## What the exercise asks:
Extract, word for word, the items below from the line with "Find the location" up to and including the line with "bar-normal-7hz is located", and omit the pictures from your answer.

[[ Exercise inputs open ]]

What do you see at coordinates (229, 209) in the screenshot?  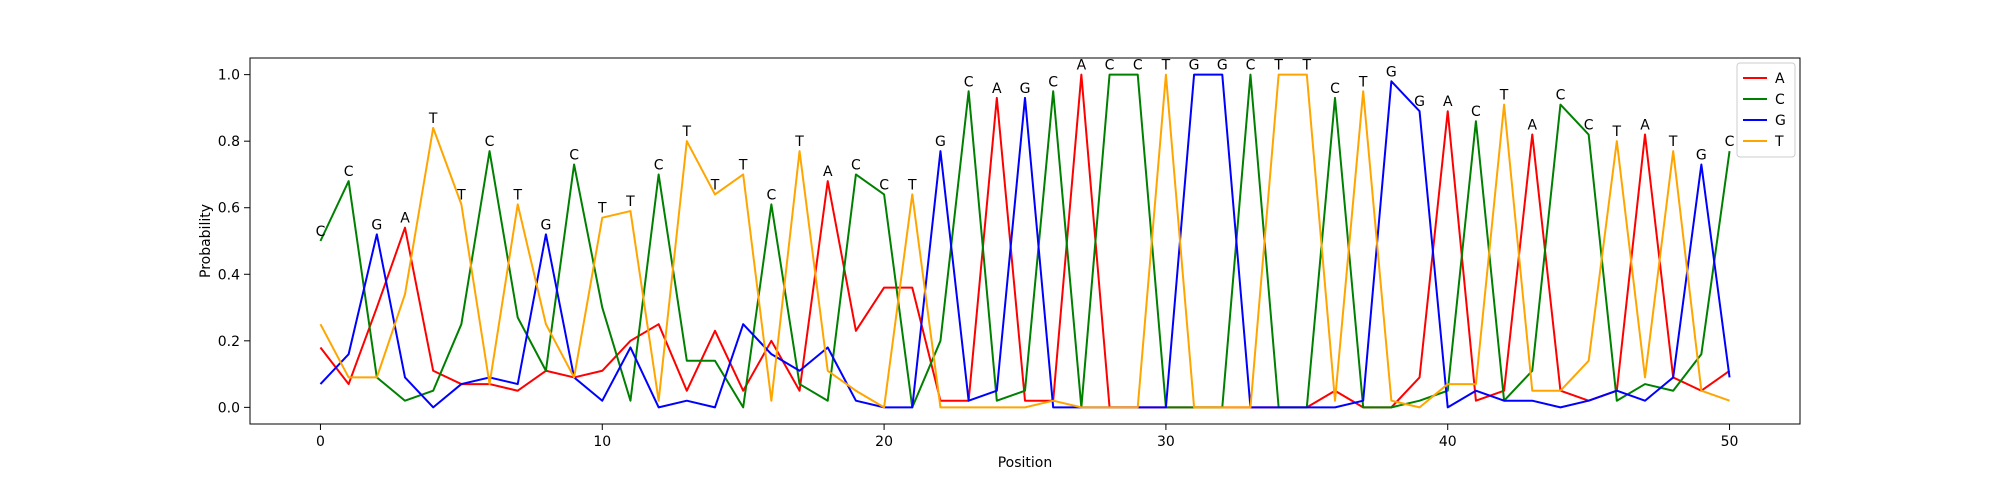 I see `y-tick-label: 0.6` at bounding box center [229, 209].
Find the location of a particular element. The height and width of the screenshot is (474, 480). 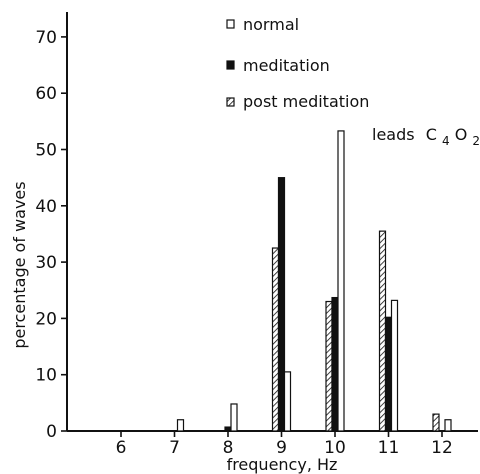

bar-normal-7hz is located at coordinates (180, 426).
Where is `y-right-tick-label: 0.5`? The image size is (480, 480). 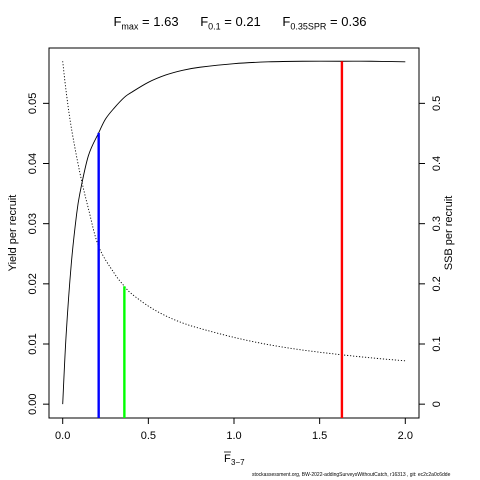
y-right-tick-label: 0.5 is located at coordinates (437, 104).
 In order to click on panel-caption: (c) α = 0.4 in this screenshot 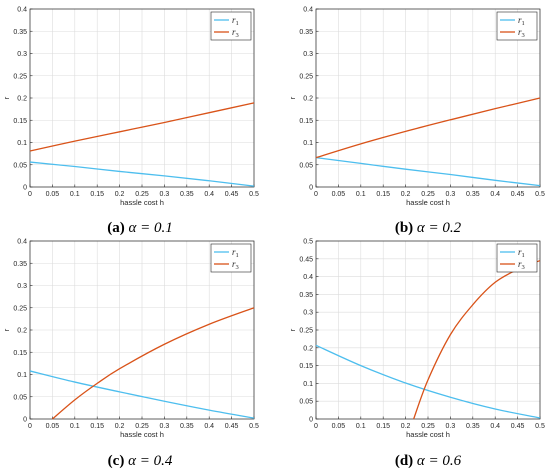, I will do `click(140, 461)`.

[[ Exercise inputs closed ]]

## Solution for this problem:
Find the location of a particular element. The height and width of the screenshot is (474, 480). 

bar-normal-7hz is located at coordinates (180, 426).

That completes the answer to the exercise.